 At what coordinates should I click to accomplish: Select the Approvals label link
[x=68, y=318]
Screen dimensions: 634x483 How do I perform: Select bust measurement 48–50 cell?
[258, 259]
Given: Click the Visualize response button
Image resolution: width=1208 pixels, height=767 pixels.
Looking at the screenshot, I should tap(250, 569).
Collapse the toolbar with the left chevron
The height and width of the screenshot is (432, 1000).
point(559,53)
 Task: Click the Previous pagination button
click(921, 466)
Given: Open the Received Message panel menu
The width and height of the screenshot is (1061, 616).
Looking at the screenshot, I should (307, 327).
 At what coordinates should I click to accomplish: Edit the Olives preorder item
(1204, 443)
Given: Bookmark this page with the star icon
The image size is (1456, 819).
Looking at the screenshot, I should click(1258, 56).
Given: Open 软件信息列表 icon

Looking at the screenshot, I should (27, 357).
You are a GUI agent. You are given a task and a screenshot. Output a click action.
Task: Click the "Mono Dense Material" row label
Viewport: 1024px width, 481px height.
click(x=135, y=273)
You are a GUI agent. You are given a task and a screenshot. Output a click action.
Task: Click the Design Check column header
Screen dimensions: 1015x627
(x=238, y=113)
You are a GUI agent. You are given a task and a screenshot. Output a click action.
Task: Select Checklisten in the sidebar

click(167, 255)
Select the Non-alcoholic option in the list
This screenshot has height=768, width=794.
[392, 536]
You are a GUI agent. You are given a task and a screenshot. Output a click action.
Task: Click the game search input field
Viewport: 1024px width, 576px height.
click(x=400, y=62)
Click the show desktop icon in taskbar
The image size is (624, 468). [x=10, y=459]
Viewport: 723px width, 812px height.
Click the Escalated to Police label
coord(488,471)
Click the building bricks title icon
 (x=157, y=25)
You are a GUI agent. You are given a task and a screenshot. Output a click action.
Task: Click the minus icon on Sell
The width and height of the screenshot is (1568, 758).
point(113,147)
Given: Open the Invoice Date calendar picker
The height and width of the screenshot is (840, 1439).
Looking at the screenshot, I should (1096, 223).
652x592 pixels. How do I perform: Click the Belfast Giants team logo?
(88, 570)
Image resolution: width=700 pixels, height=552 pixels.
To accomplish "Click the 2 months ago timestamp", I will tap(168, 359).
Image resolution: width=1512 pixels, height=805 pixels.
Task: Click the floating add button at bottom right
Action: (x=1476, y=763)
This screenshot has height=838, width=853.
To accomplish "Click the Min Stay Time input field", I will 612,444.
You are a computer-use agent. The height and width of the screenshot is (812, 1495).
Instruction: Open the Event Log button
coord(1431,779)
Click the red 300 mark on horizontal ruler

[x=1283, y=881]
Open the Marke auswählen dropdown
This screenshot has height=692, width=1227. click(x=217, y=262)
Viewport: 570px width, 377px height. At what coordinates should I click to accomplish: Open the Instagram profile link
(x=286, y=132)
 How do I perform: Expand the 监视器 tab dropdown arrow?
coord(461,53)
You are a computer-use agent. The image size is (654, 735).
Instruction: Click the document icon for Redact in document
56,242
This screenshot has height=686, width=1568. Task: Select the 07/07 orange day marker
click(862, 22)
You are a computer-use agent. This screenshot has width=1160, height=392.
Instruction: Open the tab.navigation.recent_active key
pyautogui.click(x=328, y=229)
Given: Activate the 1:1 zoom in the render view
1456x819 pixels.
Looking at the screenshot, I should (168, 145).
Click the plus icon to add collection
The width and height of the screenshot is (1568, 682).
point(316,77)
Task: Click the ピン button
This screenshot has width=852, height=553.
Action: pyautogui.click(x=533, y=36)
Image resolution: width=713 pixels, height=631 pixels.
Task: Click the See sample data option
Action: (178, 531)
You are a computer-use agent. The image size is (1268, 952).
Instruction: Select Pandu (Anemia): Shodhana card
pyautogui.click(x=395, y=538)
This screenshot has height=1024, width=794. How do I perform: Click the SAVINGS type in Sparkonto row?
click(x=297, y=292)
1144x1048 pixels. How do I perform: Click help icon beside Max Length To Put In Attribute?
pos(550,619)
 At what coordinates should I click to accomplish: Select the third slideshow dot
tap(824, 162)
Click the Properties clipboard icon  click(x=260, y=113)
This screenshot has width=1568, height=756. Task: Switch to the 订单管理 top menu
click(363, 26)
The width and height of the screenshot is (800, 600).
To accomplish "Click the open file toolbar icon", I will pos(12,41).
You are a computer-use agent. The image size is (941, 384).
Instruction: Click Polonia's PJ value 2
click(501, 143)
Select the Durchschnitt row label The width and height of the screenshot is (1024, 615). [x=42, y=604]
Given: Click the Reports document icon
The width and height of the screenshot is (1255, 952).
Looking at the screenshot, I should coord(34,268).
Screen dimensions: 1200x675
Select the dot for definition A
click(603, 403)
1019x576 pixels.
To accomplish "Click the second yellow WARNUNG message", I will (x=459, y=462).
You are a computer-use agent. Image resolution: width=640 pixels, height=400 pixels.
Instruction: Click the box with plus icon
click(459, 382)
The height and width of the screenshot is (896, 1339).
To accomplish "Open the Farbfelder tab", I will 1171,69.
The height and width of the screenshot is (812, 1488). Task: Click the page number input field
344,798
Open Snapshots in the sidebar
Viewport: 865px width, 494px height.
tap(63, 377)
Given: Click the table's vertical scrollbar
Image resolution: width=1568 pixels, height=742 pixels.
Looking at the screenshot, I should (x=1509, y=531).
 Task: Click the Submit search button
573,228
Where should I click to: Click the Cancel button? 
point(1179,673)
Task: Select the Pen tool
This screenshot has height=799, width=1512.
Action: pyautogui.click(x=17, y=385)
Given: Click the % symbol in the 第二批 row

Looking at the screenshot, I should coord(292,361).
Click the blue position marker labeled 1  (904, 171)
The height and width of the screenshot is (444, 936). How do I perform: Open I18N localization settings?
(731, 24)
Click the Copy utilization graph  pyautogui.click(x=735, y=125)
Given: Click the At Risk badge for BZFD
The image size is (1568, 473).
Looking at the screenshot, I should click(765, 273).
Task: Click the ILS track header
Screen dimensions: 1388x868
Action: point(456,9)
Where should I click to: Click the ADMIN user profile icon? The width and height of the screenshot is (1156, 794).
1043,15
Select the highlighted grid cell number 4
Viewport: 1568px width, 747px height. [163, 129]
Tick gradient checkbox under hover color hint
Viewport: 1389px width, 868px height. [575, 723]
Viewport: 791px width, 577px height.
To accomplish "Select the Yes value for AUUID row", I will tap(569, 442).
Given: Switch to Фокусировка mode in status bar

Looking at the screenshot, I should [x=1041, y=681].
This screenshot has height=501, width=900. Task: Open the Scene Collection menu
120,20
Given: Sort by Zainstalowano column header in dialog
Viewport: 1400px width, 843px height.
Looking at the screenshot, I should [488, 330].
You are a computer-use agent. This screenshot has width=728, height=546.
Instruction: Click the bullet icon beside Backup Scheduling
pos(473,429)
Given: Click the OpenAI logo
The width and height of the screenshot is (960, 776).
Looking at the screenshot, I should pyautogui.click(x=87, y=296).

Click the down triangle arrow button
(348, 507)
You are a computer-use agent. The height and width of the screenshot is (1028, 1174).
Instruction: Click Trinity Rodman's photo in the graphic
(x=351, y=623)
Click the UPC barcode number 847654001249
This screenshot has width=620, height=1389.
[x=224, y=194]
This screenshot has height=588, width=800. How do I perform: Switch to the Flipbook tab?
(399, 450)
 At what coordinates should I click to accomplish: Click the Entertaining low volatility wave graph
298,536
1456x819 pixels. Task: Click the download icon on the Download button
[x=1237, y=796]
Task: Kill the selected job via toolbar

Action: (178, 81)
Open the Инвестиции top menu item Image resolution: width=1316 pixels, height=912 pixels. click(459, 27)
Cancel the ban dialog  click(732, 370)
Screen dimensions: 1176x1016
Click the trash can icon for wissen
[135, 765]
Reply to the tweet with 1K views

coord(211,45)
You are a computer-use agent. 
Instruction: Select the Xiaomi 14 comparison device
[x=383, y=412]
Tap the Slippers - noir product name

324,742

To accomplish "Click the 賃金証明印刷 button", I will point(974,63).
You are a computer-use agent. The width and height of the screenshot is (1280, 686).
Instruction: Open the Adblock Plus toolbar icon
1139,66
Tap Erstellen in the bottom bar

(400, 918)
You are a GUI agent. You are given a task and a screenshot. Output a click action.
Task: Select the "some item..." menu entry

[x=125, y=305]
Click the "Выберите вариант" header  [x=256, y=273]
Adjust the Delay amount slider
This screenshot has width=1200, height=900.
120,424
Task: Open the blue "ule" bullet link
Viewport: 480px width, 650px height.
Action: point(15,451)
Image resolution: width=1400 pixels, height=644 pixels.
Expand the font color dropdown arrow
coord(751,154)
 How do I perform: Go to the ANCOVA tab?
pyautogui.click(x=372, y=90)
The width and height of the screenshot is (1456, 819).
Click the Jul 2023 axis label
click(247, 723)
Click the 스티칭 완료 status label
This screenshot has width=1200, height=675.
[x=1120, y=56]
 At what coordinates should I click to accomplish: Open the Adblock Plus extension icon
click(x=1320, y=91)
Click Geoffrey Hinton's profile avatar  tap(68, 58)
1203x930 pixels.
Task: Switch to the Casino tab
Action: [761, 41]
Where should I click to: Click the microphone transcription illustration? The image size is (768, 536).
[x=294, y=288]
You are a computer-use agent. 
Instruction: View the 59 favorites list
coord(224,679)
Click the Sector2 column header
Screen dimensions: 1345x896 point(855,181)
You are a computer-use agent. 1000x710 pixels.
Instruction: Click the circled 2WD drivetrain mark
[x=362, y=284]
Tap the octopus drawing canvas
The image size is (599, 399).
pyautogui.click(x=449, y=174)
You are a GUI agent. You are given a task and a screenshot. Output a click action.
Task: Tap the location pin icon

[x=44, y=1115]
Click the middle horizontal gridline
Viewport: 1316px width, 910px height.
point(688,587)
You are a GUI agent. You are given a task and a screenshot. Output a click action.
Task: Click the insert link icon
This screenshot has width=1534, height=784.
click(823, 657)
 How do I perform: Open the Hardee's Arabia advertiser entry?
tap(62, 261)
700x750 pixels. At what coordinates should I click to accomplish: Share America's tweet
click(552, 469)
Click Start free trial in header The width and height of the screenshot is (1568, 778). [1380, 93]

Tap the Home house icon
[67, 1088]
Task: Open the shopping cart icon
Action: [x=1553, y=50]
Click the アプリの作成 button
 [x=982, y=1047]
::::
- _Work required_
Count the lines in the items above that contain the word "cell", and reply with the number only.

- _Response to the exercise_
2